(INPUT FOR THIS TASK Opens)

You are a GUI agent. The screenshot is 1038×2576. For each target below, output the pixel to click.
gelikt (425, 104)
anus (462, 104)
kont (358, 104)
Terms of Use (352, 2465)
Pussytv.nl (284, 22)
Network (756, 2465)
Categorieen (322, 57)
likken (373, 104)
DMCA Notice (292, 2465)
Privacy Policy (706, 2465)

(INPUT FOR THIS TASK Closes)

_TASK STATEMENT_
Return the material above in full, exactly as written.

_ANSWER TO THE EXERCISE_
You are a GUI agent. The screenshot is 1038×2576. For each target below, output the pixel to click.
gelikt (425, 104)
anus (462, 104)
kont (358, 104)
Terms of Use (352, 2465)
Pussytv.nl (284, 22)
Network (756, 2465)
Categorieen (322, 57)
likken (373, 104)
DMCA Notice (292, 2465)
Privacy Policy (706, 2465)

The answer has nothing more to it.